Exercise directions: Once you have checked each line below, report only the number of lines that contain the word "menu".

Recorded information:
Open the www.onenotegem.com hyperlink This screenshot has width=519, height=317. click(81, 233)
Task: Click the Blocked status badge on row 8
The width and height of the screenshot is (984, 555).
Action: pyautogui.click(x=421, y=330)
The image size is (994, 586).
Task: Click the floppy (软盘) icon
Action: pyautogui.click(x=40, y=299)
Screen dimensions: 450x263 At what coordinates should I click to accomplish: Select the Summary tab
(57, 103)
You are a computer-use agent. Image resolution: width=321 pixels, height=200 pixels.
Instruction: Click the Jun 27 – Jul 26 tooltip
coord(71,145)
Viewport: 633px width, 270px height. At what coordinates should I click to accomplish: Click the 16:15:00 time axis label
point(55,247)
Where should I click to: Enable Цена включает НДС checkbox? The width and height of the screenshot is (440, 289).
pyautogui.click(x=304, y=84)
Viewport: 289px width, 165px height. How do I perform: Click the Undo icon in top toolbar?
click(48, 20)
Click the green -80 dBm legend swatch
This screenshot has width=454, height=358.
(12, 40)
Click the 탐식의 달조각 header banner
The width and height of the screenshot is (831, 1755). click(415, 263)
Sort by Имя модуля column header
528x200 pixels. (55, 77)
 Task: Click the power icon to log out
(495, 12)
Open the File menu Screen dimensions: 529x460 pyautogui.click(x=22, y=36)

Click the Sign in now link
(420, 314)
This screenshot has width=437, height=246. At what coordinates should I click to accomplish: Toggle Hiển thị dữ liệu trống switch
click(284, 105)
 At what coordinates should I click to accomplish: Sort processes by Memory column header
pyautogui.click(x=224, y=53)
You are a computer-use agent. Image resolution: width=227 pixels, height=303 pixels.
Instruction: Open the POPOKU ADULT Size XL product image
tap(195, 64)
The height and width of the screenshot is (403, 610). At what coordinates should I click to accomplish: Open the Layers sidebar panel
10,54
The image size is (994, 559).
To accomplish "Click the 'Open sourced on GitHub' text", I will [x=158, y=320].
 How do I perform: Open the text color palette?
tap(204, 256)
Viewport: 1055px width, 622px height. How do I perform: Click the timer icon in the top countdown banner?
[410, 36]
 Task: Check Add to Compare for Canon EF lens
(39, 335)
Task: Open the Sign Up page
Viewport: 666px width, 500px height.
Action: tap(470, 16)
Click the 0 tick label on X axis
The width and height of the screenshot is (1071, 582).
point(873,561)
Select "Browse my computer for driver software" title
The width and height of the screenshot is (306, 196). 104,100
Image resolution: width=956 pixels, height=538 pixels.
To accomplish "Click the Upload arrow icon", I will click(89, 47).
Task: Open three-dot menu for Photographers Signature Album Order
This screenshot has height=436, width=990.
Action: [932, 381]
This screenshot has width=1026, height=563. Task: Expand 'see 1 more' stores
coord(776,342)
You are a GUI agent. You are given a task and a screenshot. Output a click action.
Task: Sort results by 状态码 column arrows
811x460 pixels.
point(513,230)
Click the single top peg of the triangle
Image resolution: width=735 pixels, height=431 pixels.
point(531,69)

Answer: 2